Productivity: Safe workplaces are more productive.

Retention: Employees prefer safe employers.

Reputation: Safety record affects business relationships.

Safety investment pays returns through reduced insurance costs and many other benefits.

How do seasonal fluctuations affect my business insurance?

Businesses with significant seasonal variation face unique insurance challenges. Coverage needs may spike during peak seasons, but annual policies are typically based on projections that may not match actual seasonal patterns.

Managing seasonal insurance considerations:

Payroll fluctuations: Seasonal hiring affects workers’ compensation. Large payroll swings can result in significant audit adjustments.

Inventory peaks: Retailers with holiday inventory spikes may be underinsured during peak season if coverage reflects average inventory levels.

Operational changes: Different activities in different seasons (outdoor work in summer, indoor focus in winter) may carry different risk profiles.

Some insurers offer policies structured for seasonal operations, with coverage or premiums that adjust throughout the year. Your agent can explore whether seasonal policy structures make sense for your operation’s specific patterns.

How do workplace violence incidents affect my insurance?

Workplace violence creates exposure across multiple insurance coverages and can result in claims from employees, visitors, and the business itself. Prevention and response planning are essential.

Insurance coverage for workplace violence:

Workers’ compensation: Injuries to employees from workplace violence are covered regardless of who caused the violence (coworker, customer, outside party).

General liability: Injuries to non-employees (customers, visitors) caused by your employees or occurring on your premises may be covered, though intentional acts are often excluded.
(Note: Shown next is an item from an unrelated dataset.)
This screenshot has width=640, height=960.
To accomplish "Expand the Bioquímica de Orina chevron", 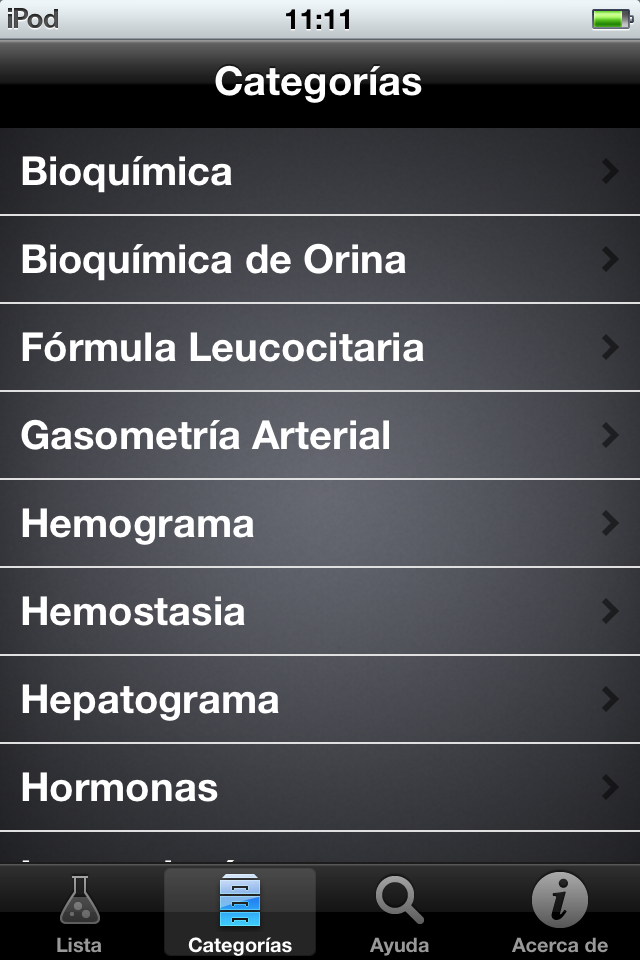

EPLI: If workplace violence stems from harassment, discrimination, or a hostile work environment, related employment claims fall under EPLI.
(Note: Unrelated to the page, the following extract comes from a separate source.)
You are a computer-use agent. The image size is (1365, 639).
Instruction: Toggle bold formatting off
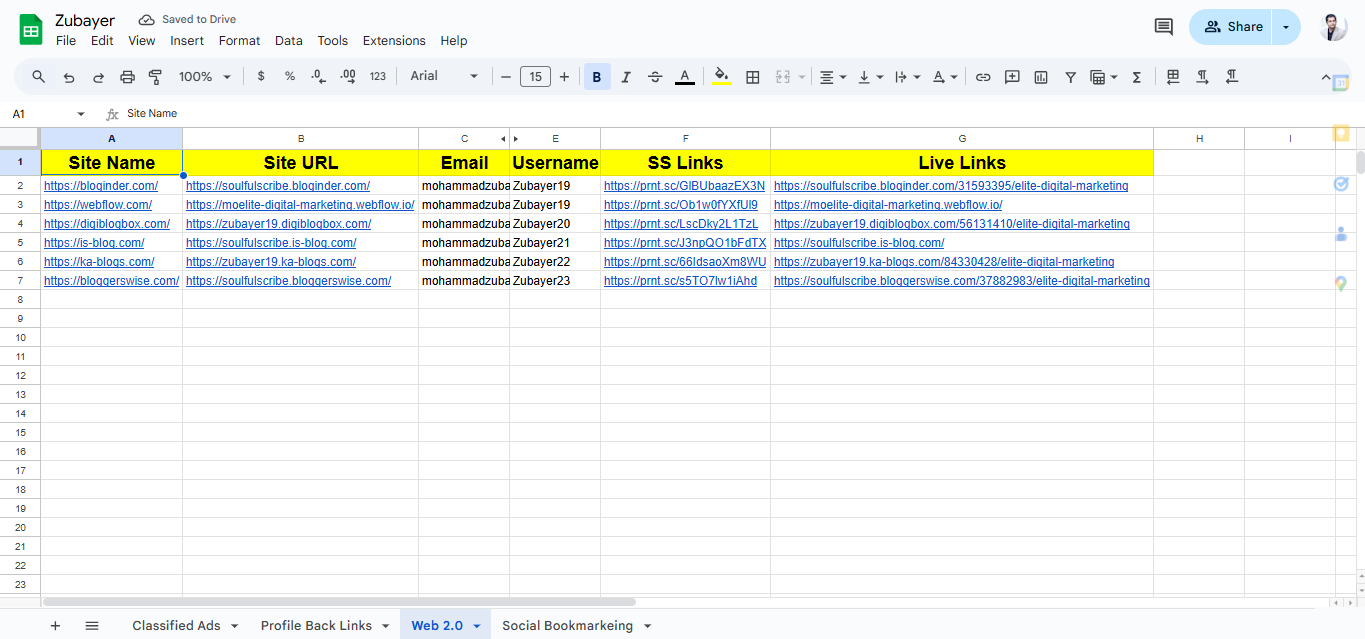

Property coverage: Physical damage from violent incidents (broken equipment, damaged facilities) is typically covered.

Active shooter coverage: Some policies now specifically address active shooter events, including business interruption, crisis response, and victim compensation beyond standard coverages.

Prevention and response:

Threat assessment: Train managers to recognize warning signs and report concerns.

Security measures: Physical security, access control, and emergency procedures reduce risk.

Post-incident response: Have plans for employee support, communication, and claims management.

Review your policies to understand how workplace violence scenarios would be handled.